Day one ended wrapped up at about 4:30. Jeremy White invited everyone to dinner at the Mall of America. In the meantime Michael Stefaniuc, Dimi Paun, Marcus Meissner, Shachar Shemesh, and I decided to visit the Ice Palace - a big event in Saint Paul. Unbeknownst to us, this attraction seemed to draw the entire population of Minnesota. Given the -20 degree F (about -29 C). Needless to say, we only managed to see the Ice Palace from outside. Dinner and drinks kept us out till about midnight again.

I should note that the open ended schedule seemed to be working quite well. Developers were able to meet face to face with each other and discuss many different architectural issues. Informal discussions brought together a lot of knowledge sharing.

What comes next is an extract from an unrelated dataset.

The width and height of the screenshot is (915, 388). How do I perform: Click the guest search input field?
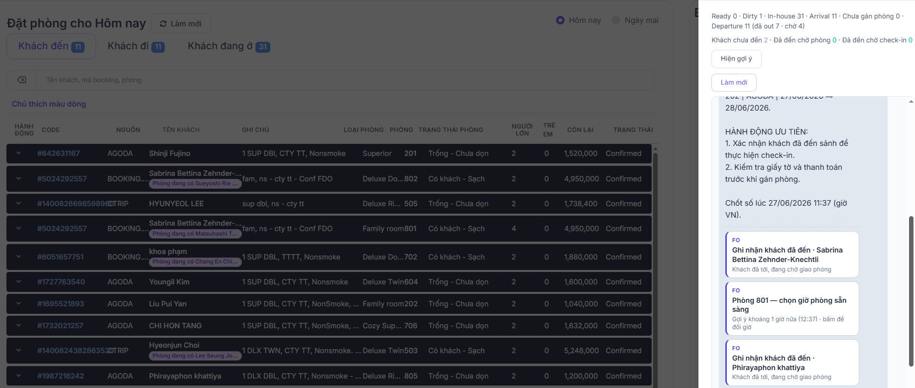point(344,80)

Day two started much like the first. Real time streaming of audio and video seemed to be a problem for irc participants. Various people spent a lot of time on it but there didn't seem to be a good solution. However, the video recording was going well and we can get a good archive of presentations from that. I'd definitely like to thank Joe Baker for taking the time to operate the camera and make technical adjustments. The camera used was owned by Boaz Harrosh who plans on doing the final editing. Aric Stewart manned the boom mike on the second day.

...

Dimi and Francois Gouget were up first to talk about Winelib and the changes to developing with it that have occurred over the past year. Dimi advocates using a two-step approach. The first step is to keep the application on Windows and switch to compiling with MinGW (which at its core uses a gcc compiler.) This gives you the ability to create Makefiles and adapt the build process to autoconf. The next step is to move the files over to Linux and begin using Winelib. At this point problems like case-sensitive filenames, include statements, and line endings need to be adjusted.

Fortunately the tool chain is to the point where a lot of this works. Wine developers really only care about the second stage, and the tools doing the heavy lifting are winegcc and winemaker. Previously, winemaker was used to do all of the things listed above. It needed to guess about the source code structure of a Windows program, create Makefiles, reformat the code, etc. This is a huge task and very complicated to automate. By porting to MinGW first we reduce the process to one that can be taken in small steps. Each one is more controllable and allows for testing a smaller set of changes rather than the shotgun approach of dumping a bunch of alien code on Linux.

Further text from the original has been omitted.